There's no way a CGI app can reach a million requests a second on the same hardware that a nodejs (single thread, worker loop) would take to do 1M RPS. Processes have a lot of overhead. Almost no one needs 1M RPS but it cannot be waived away that CGI is perfect for everything.
I also find the modern approach much easier to reason about and debug. I don't need Apache + fastCGI + php + php fastCGI + apache configuration to get started. I can just run `node server.js` and my web app works.
The fact that it also scales much better is a cherry on top.
You can pass environment variables to CGI scripts as well. In fact, that's exactly how CGI works. Shared resources can be cached in memory through redis, although a shared file (for example sqlite) is enough in many cases.
> I don't need Apache + fastCGI + php + php fastCGI + apache configuration to get started
I'm talking about CGI, not fastCGI
Don’t know if it’s as powerful, though — haven’t personally used it.
I think you're right, but I think the key part of the tech is economic: their ability to deploy hundreds or thousands of instances safely shared by large numbers of replicated sites and applications belonging to different site owners.
Individual site owners can't afford that level of infrastructure for each site separately. Actually deploying it isn't that difficult, it's just expensive and unjustifiable.

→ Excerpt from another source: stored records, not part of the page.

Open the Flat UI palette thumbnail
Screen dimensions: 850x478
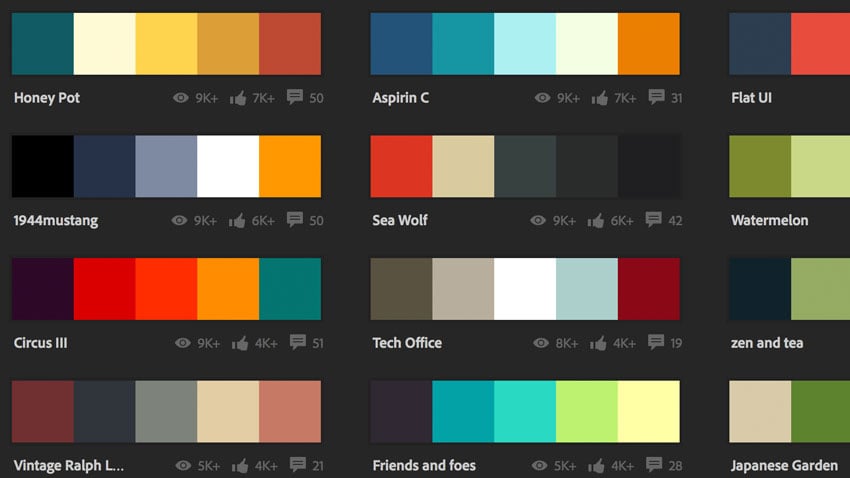point(790,44)
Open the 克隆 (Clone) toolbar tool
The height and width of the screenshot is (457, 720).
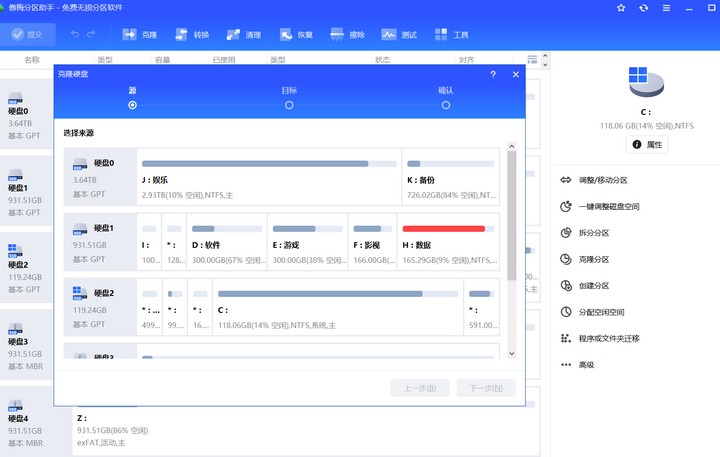coord(139,34)
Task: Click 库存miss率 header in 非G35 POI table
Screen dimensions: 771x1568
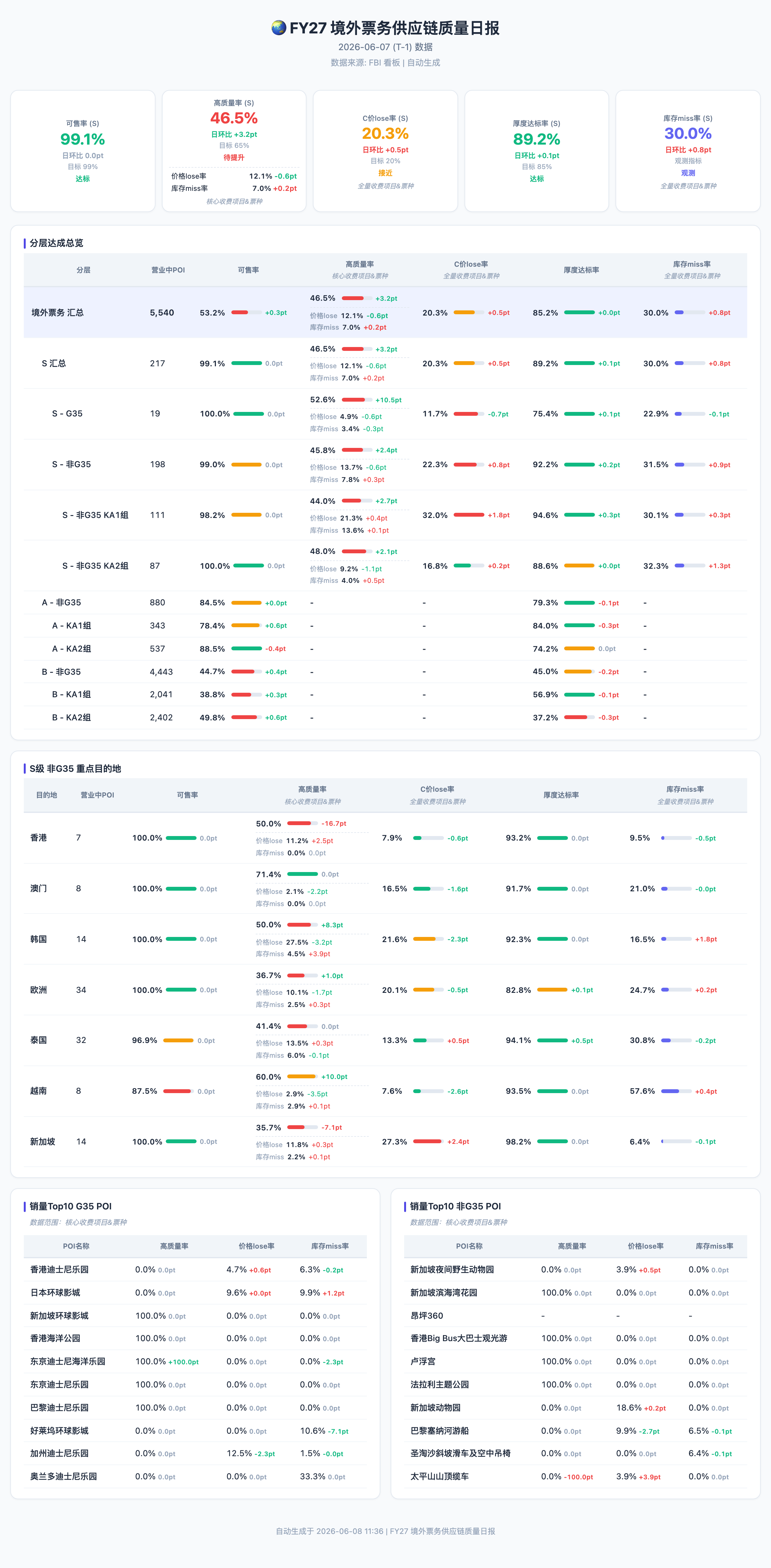Action: [x=714, y=1246]
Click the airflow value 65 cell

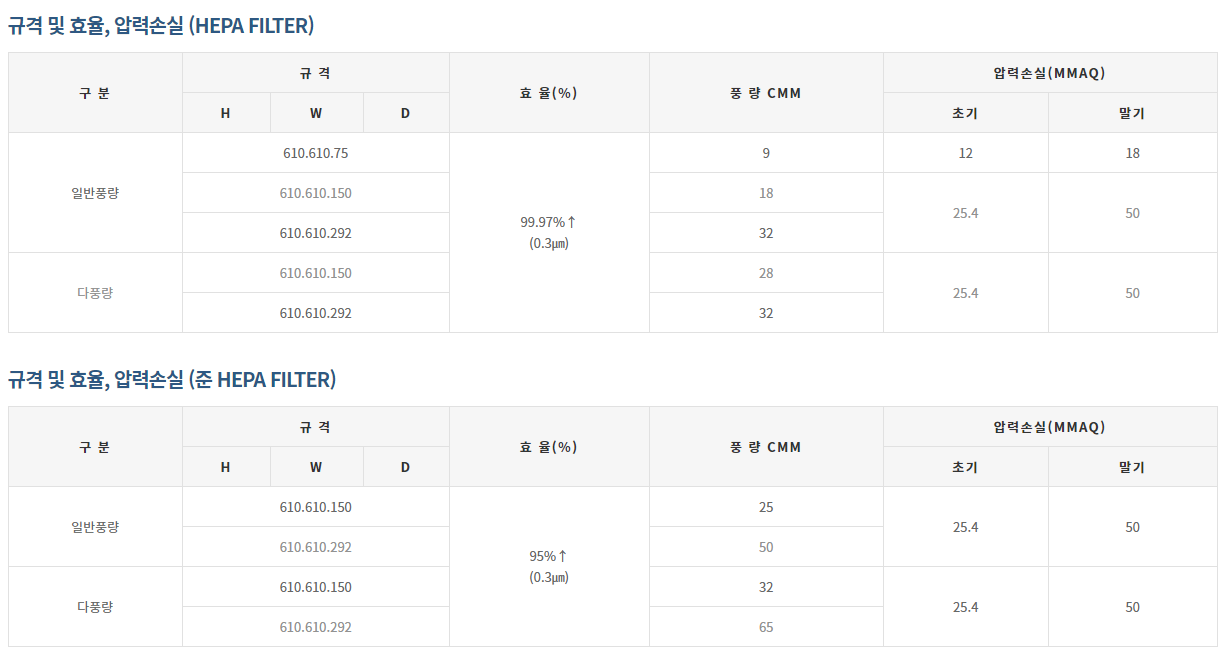[765, 627]
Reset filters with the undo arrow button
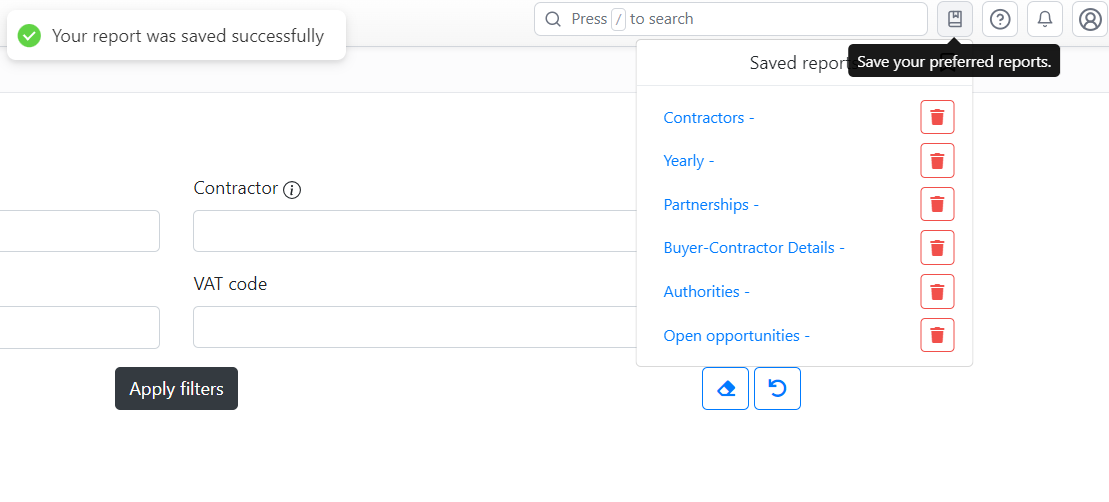The height and width of the screenshot is (502, 1109). click(x=777, y=388)
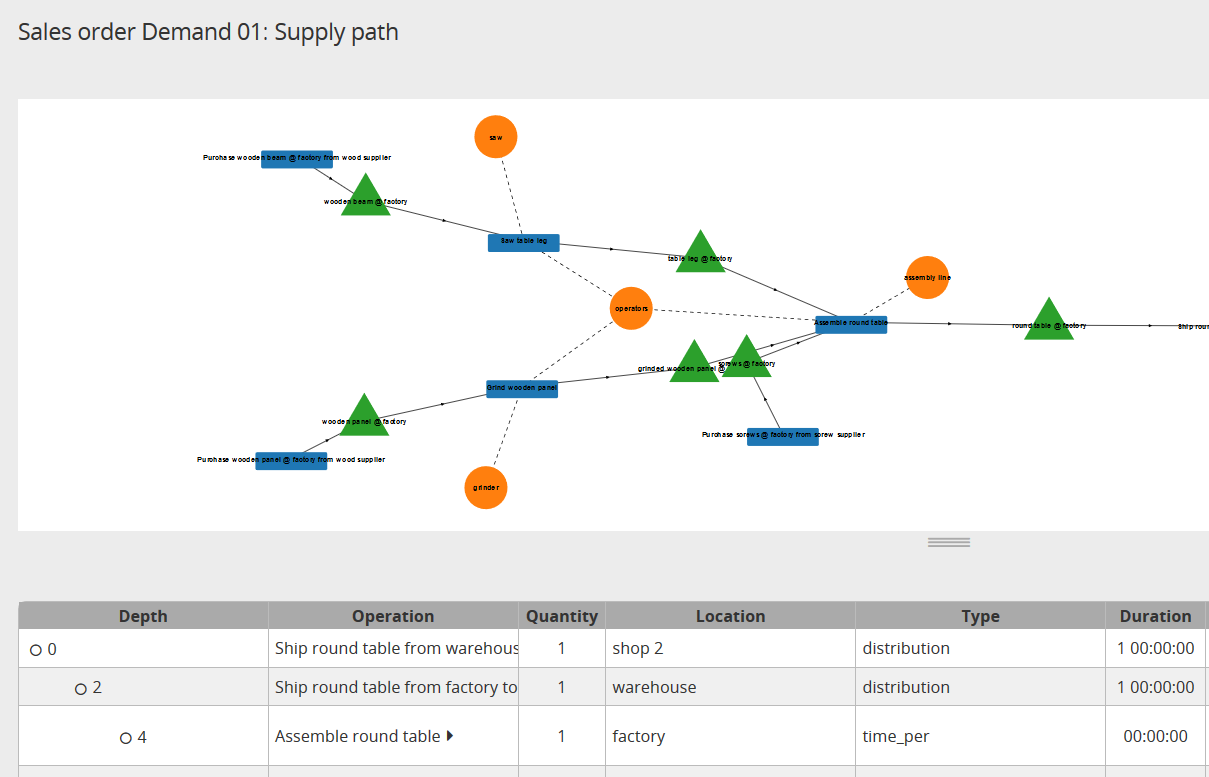Viewport: 1209px width, 777px height.
Task: Open the Assemble round table arrow menu
Action: click(x=450, y=736)
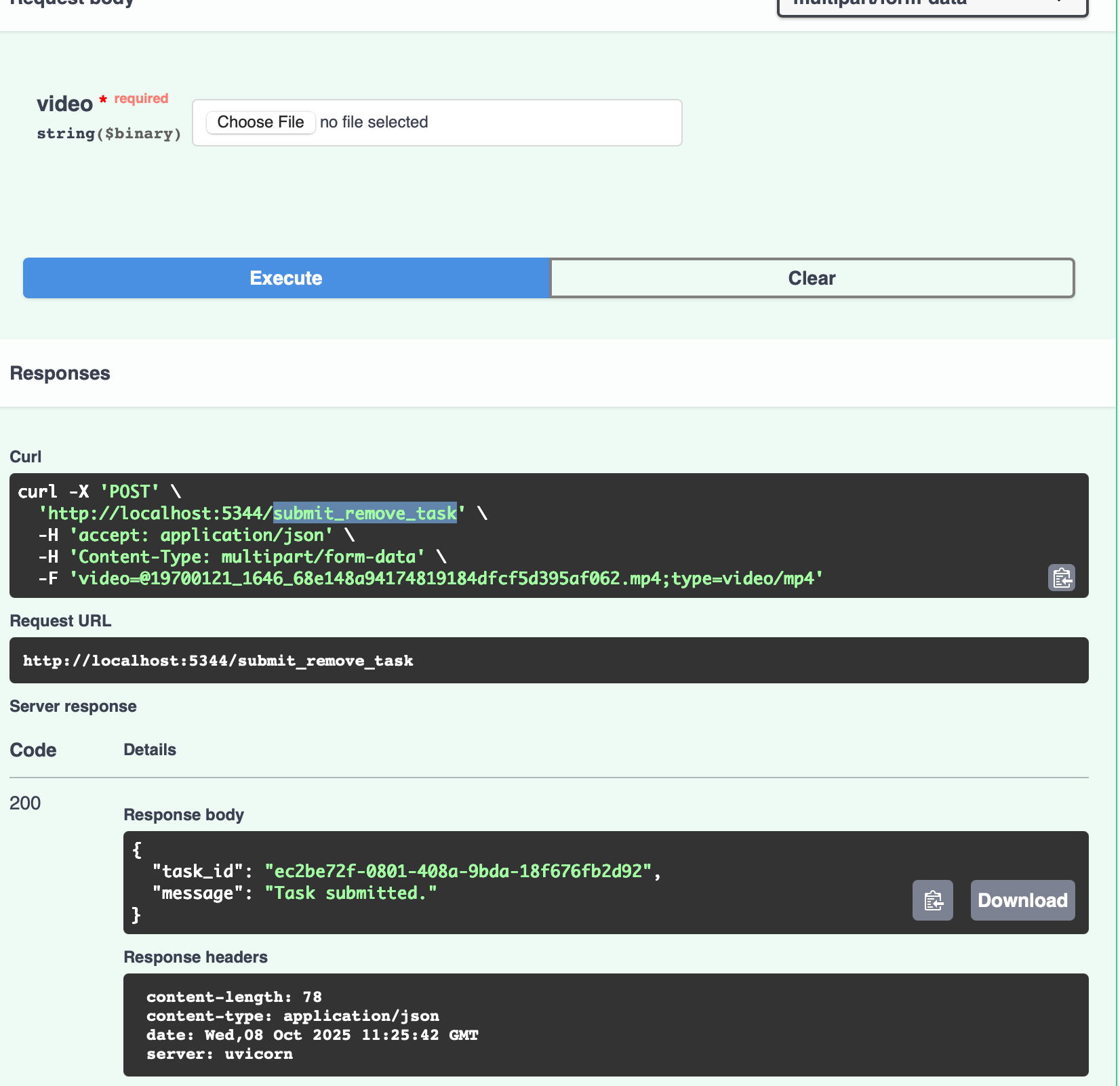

(I nearly started a business doing what Cloudflare Workers is doing now, about 10 years ago (and not with JS/Node), so I know a fair bit about building out this sort of distributed edge system, including the WebSockets and anycast part. But life took a turn and IPv4 blocks for anycast were starting to look a bit beyond what I could justify for the development, even back then. In retrospect it would have been a good thing to build.)
> That is, if the decentralized web fails to take off in the next 5 years.
You have given me an idea :-)
(For a side project I'm working on zero-knowledge proofs of execution, which allows nodes to execute code on behalf of other nodes without the latter having to trust the former. Performance is far too slow to run things like websites at the moment, but there are many tricks for speeding it up, including hardware acceleration.)
No, it wouldn't, that's a misconception. The Perl system I described ran fine on however many servers you wanted to run it on, like any horizontal scaling system. Pretty much anything that runs in a container and isn't required to communicate with a central database does. The design based around indexing files and caching calculations is effectively stateless; it scales without limit if you have the servers.
Any specific points of global data consistency require communication with a shared data store of some kind, but that's also true in Cloudflare workers, where there's a separate Durable Objects system for that. Cloudflare's Durable Objects is pretty good as those things go, but that's not what your comment was about.
What's impossible for most is paying the cost of hundreds of locations. And if you really want to do it well, anycast IP blocks. But if you have the servers, and don't need every request to fetch from a central database (or can use an eventually consistent distributed one), there's no problem deploying as many instances as you want with something that's effectively stateless, even if it's Perl, Python or PHP.
> what usually happen is that the scripting language creep start getting bigger and bigger until it's unmanageable.
Probably right, but I'm curious why you think there won't be equivalent JavaScript creep in sites using CloudFlare Workers.
I think users are (rightfully) distrustful of URLs in the general case, but a URL having a file extension is actually a pretty good indication that it's a simple "does what it says on the tin". (Imgur changing their .jpg URLs to have more complex behaviour caused a pretty big backlash, for example)
In the latter case you could use redis, but that’s a poor, inconvenient, inefficient replacement for a global variable.